2. L'Assenza di un Soggetto Autentico per la Trasformazione: Chi Agisce?

Le analisi di Agamben, pur potenti nel descrivere la condizione di reificazione, non offrono un soggetto autentico che possa attuare una trasformazione. Chi è che dovrebbe "disattivare" il biopotere o agire in "inoperosità"? L'uomo non cosciente non ha un vero "Io" unificato, ma solo una miriade di "piccoli io" frammentati e contraddittori, che si contraddicono a vicenda e non possono sostenere uno sforzo prolungato. Una "cura" che non prevede la creazione di un "uomo nuovo", dotato di una volontà unificata e di una coscienza reale, è destinata a fallire miseramente.

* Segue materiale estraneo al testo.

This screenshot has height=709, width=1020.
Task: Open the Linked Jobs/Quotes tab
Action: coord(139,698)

Agamben diagnostica una malattia ma non riconosce che il "paziente" è troppo debole e disorganizzato interiormente per intraprendere qualsiasi terapia complessa senza prima iniziare un processo di auto-ricostruzione. La sua "cura" è un mero esercizio intellettuale che non considera la condizione reale, di frammentazione e incoscienza, di chi dovrebbe attuarla.

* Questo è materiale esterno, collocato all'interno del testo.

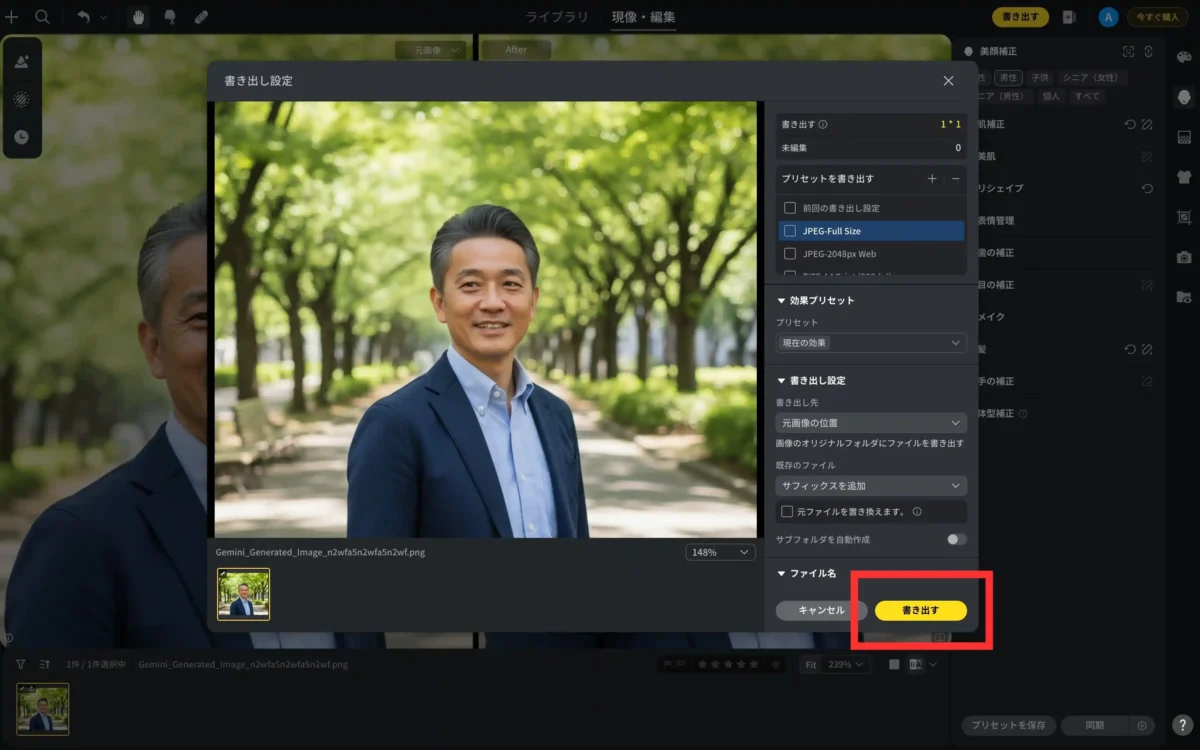The height and width of the screenshot is (750, 1200).
Task: Select the portrait thumbnail in export dialog
Action: (x=244, y=594)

3. La Mancanza di Metodi Pratici per la Liberazione: La Teoria Senza il Lavoro

A differenza di Gurdjieff, che proponeva un "Lavoro su di Sé" concreto e pratico (auto-osservazione, ricordo di sé, sforzo intenzionale, trasformazione della sofferenza) per lo sviluppo della coscienza e la creazione di un essere autentico, Agamben si muove sul piano puramente concettuale. La sua "cura" rimane un'astrazione filosofica, disincarnata dalla possibilità di applicazione pratica. Il mondo reale, per Gurdjieff, richiede azione pratica e trasformazione interiore, non solo analisi e decostruzione intellettuale. Le brillanti elucubrazioni di Agamben sono come una complessa ricetta culinaria per un cuoco che non sa neanche accendere i fornelli: concettualmente perfetta, ma totalmente inapplicabile nella realtà concreta dell'esistenza umana. La sua filosofia, pur acuta, rimane un "lavoro senza scopo", incapace di produrre un impatto reale sulla condizione che descrive.

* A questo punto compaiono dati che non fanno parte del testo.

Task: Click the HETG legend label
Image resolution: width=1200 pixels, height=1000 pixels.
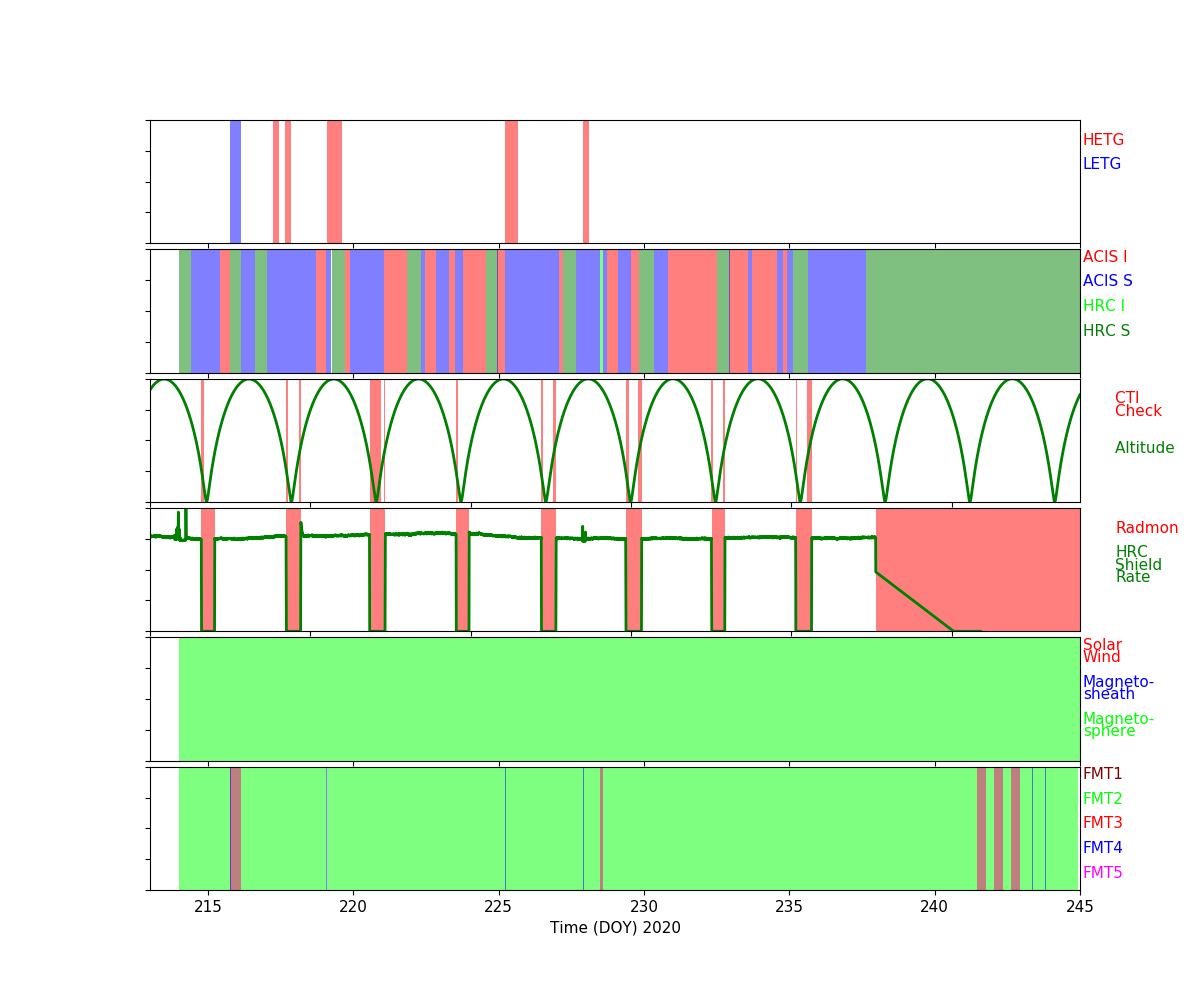Action: click(x=1103, y=140)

Oltre l'Astrattismo, Verso la Vera Liberazione

In definitiva, Gurdjieff rivelerebbe Agamben come un pensatore imprigionato nella propria astrazione mentale. La sua "diagnosi" è un tentativo acuto, ma disperato, di comprendere il mondo da una prospettiva che non può accedere alla profondità della realtà umana e alla possibilità del suo sviluppo. E la sua "cura"? È un'ulteriore conferma della sua incapacità di vedere oltre le illusioni proiettate dalla sua stessa meccanicità e da un intellettualismo che, pur elevato, rimane fine a sé stesso. Per Gurdjieff, la vera confutazione di Agamben non sta nel negare l'esistenza di poteri coercitivi o di dinamiche biopolitiche, ma nel dimostrare che la radice della "vita nuda" e della "schiavitù" non è primariamente esterna, ma interiore e ontologica. La vera condizione dell'uomo è la sua non-coscienza, la sua frammentazione e la sua meccanicità. Fino a quando l'uomo non inizia il "Lavoro su di Sé" per risvegliare la propria coscienza, qualsiasi diagnosi o "cura" proveniente da una mente astratta sarà nient'altro che un'altra, sofisticata, ma completamente inutile illusione intellettuale. La vera liberazione non può venire da un'analisi esterna della schiavitù, ma solo dalla trasformazione radicale dello stato di essere dell'individuo, dalla creazione di un "Io" autentico e cosciente capace di agire nel mondo con intenzione e libertà.